AMD: Navi Speculation, Rumours and Discussion [2019-2020]

Status
Not open for further replies.
I wouldn't look at the 5700XT's 4K results as means to compare N22 with the 2080Ti. The former is clearly bandwidth limited in that case.

At TPU, the difference between the two is 46% at 1440p and 35% at 1080p.

Navi 22 doesn't need to be faster than the RTX3070, it just needs to be within 5-10% (biting at the heels) to leave the 3070 in an uncomfortable position, especially if it's significantly cheaper.
 
On a 192-bit bus? This cache must really be something special.
Isn't the 256bit GDDR6 Navi 21 going head to head against a RTX 3080 with 320bit GDDR6X?

Higher bandwidth effectiveness on RDNA2 should be the least suprising factor at this point.
 
I wouldn't look at the 5700XT's 4K results as means to compare N22 with the 2080Ti. The former is clearly bandwidth limited in that case.

At TPU, the difference between the two is 46% at 1440p and 35% at 1080p.

Navi 22 doesn't need to be faster than the RTX3070, it just needs to be within 5-10% (biting at the heels) to leave the 3070 in an uncomfortable position, especially if it's significantly cheaper.

And with 192 bit memory, it can offer 12 GB of VRAM against the 8 GB 3070, which is in a bit of a tight spot as it isnt an upgrade even after 4 years (compared to say GTX 1000 series or RX 400/500 series). I don't expect the 3070 to actually beat the 2080 Ti anyway, I'd expect it to be behind by 5-10%. It's gonna be a close fight.
All we have is AMDs 4K teaser. I don't know how to extrapolate that to NV22 class hardware.
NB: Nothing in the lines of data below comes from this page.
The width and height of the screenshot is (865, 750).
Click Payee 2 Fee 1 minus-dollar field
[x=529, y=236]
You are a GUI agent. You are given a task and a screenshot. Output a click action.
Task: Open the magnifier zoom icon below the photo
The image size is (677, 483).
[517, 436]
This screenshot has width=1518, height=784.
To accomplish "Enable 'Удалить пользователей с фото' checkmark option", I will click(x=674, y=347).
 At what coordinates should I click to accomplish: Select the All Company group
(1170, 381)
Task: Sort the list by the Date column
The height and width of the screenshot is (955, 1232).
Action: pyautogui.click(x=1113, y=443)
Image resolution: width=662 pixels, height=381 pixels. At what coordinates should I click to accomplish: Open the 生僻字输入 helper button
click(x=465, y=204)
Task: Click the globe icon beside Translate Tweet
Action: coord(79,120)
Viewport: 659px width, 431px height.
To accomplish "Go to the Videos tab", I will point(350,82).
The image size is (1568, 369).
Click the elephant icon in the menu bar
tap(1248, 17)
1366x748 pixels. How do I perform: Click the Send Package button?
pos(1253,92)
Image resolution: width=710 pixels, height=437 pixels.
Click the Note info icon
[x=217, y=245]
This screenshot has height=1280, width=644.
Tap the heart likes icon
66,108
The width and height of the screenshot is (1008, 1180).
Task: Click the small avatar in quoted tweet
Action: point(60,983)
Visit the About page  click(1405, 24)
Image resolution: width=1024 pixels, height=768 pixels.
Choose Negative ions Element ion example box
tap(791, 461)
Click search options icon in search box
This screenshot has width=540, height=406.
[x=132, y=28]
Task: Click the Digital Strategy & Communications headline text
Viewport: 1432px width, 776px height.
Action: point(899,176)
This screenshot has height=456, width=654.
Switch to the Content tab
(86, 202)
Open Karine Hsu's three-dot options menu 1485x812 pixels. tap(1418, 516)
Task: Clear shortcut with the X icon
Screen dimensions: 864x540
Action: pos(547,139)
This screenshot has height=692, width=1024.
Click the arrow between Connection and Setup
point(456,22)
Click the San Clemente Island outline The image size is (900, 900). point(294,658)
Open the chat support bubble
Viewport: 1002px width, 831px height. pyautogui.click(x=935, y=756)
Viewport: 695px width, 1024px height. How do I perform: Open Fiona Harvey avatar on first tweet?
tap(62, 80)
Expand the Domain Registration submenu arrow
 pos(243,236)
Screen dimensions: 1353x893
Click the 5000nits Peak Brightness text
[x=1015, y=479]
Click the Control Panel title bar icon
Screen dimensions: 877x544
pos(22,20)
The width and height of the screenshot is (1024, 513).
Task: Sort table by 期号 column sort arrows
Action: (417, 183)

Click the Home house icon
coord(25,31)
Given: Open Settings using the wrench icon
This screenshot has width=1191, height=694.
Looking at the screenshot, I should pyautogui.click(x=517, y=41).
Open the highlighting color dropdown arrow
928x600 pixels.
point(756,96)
If anything, a 40CU part with a 192 bit interface should do even better than a 64/72/80 CU part with 256 bit.
 
Isn't the 256bit GDDR6 Navi 21 going head to head against a RTX 3080 with 320bit GDDR6X?

Higher bandwidth effectiveness on RDNA2 should be the least suprising factor at this point.

The 3080 has 70% more bandwidth and 48% more (boost) FP32 than the 3070 and It will be ~35% faster. I dont think that bandwidth is such a huge factor outside certain workloads like raytracing.
 
The RT unit returns intermediate nodes too, not just leaves.
Yup, but I was thinking about treelet leaves, not of the whole BVH. Regardless, it was just a way to say that there is not a strict need to read the BVH nodes twice
 
The patent indicated that the RT hardware would pass back what the algorithm considered relevant for further BVH instructions. That would at least mean intersection results if the rays in a given wavefront's group reached leaf nodes, or metadata indicating how traversal needed to continue and the pointers to be fed into the next BVH instruction.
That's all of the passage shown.